En France, le délai est de 70 ans après la mort de son auteur, donc le Boléro aurait dû être concerné en 2008. Mais les ayants droit de Ravel ont fait valoir les prorogations de guerre, dues à la Seconde Guerre mondiale, qui ont donc retardé l'échéance de huit ans. Ainsi, la Sacem avait prévenu : à partir de 2016, les droits d'auteur du Boléro devaient leur revenir. Mais Maurice Ravel étant mort sans enfant, la ligne d'héritage est complexe et a retardé l'échéance.
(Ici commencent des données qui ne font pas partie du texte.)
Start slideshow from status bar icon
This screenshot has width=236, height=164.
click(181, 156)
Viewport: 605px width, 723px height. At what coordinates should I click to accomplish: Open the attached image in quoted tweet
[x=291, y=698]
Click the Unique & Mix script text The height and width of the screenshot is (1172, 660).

Une succession complexe avec de nouveaux ayants droit
Lors du décès du compositeur, son frère Edouard en est devenu l'unique héritier de ses biens et de sa musique. Or, ce dernier a légué ses droits d'auteur à sa gouvernante, Jeanne Taverne, qui les a elle-même légués, à sa mort, à son mari Alexandre Taverne. C'est ensuite les enfants de la seconde épouse d'Alexandre Taverne qui ont fini par hériter de ces droits, jusqu'en 2016, date à laquelle le Boléro devait rejoindre le domaine public.
C'est là qu'interviennent de nouveaux ayants droit potentiels : les héritiers d'Alexandre Nikolaïevitch Benois, décorateur du ballet qui a travaillé sur plusieurs ballets de Maurice Ravel. Ils estiment que leur arrière-grand-père doit être reconnu comme coauteur du Boléro, tout comme la chorégraphe Bronislava Nijinska, puisqu'ils font valoir le fait que cette œuvre est davantage un ballet qu'une pièce orchestrale.
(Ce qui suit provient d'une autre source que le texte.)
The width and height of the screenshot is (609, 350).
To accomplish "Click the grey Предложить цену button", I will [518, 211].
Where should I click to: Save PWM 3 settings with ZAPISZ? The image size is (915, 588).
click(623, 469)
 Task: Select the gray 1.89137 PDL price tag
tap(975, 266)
Ils se basent entre autres sur la présence du nom de Benois sur l'argument de deux ballets représentés le soir de la première de l'œuvre de Ravel en 1928, et les déclarations de Louis Laloy, secrétaire général de l'Opéra de Paris, qui écrit dans Le Figaro qu'Alexandre Benois était l'"auteur" des trois spectacles.
Le Boléro est-il l'œuvre d'un seul auteur ?
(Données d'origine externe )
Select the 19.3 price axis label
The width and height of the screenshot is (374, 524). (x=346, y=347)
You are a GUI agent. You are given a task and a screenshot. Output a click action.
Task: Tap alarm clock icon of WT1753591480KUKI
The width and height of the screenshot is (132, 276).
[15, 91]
L'enjeu est donc de taille, car si la Sacem reconnaît Alexandre Benois comme coauteur de l'œuvre, les droits d'auteur seront prolongés jusqu'en 2039, puisque le décorateur est décédé en 1960. La Sacem a, une première fois, rejeté ces nouvelles prétentions d'héritage en 2016, d'où la tenue de ce procès. Pour les héritiers de Ravel, la Sacem n'a aucune légitimité à décider si le Boléro est une œuvre de collaboration, ou non.
Si le Boléro suscite autant de convoitises, c'est parce que l'œuvre représente une manne financière très juteuse. Si pendant des années, elle aurait représenté plusieurs millions annuels, on estime qu'entre 2011 et 2016, elle aurait rapporté aux ayants droit de Maurice Ravel pas moins de 135 000 euros par an ! Ainsi, la prolongation des droits d'auteur jusqu'en 2039 pourrait rapporter environ 20 millions d'euros aux différents ayants droit.
Mais le temps de tirer le rideau sur cette pièce n'est pas encore venu : si le tribunal de Nanterre doit rendre sa décision vendredi 28 juin, les deux parties, la Sacem et les héritiers, ont prévenu qu'elles feraient appel, peu importe le résultat. Le Boléro de Ravel n'en a donc pas fini avec son ballet des prétoires.